Presenter: Austin Hansen
Authors: Austin Hansen, Christopher Haynie, Kiara Whitley, Michelle Townsend, Stella Meier, K O'Neill, K Scott Weber
Faculty Advisor: Scott Weber
Institution: Brigham Young University
Effective immunotherapeutic targeting of cancer cells requires identification of specific antigenic differences between cancerous and healthy cells. Hypoxanthine Guanine Phosphoribosyl Transferase (HPRT) is a cytoplasmic enzyme involved in the DNA salvage pathway for DNA synthesis. Certain cancers (e.g., prostate and breast) upregulate and express HPRT on the cell membrane, making HPRT a potential cancer biomarker for cancer immunotherapies. Antibodies specific for unique cancer proteins are critical to develop targeted cancer immunotherapies. Using a yeast display library and cell sorting, we selected for high-affinity human scFv antibodies against HPRT that can be utilized in chimeric antigen receptor (CAR) T cell therapies and antibody-dependent therapeutic approaches.
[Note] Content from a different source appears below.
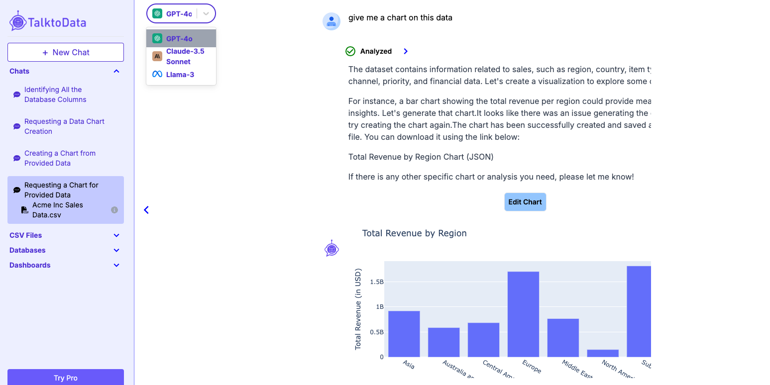Select the Claude-3.5 Sonnet model icon
770x385 pixels.
coord(157,56)
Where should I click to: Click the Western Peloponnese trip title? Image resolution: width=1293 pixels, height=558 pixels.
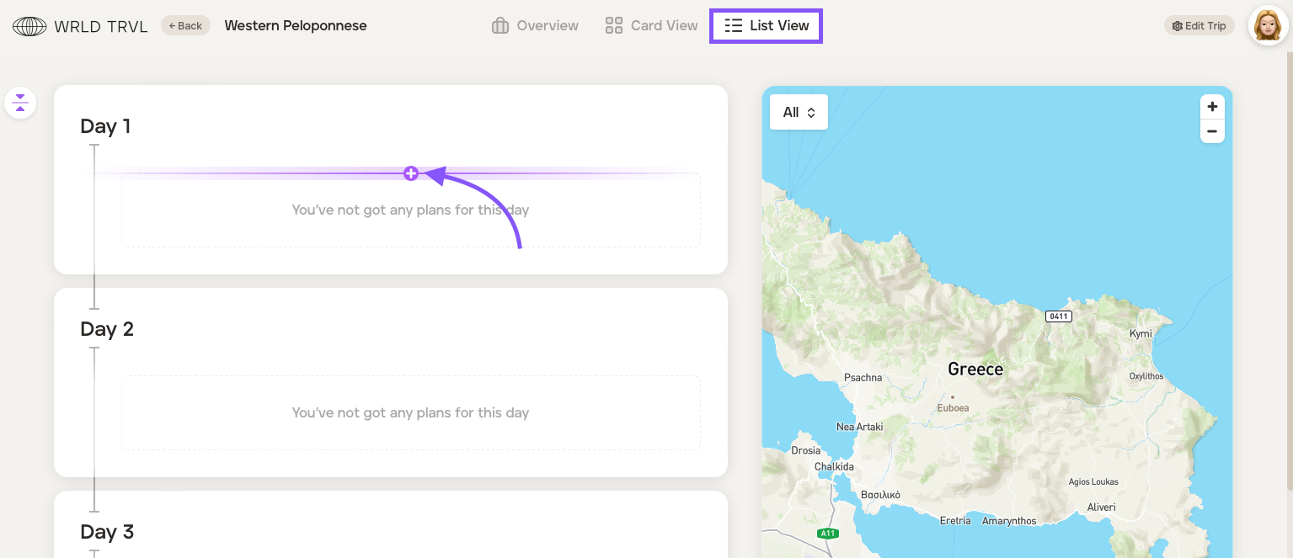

Our initial screening identified 11 potential clones that bind to HPRT at 100 nM concentration. Quantification of binding affinity and specificity will determine the best clones that we will transfer into a CAR T cell construct to evaluate CAR T cell cytotoxicity. Thus, we have isolated and are characterizing 11 HPRT specific clones for their ability to target cancer cells without destroying healthy cells.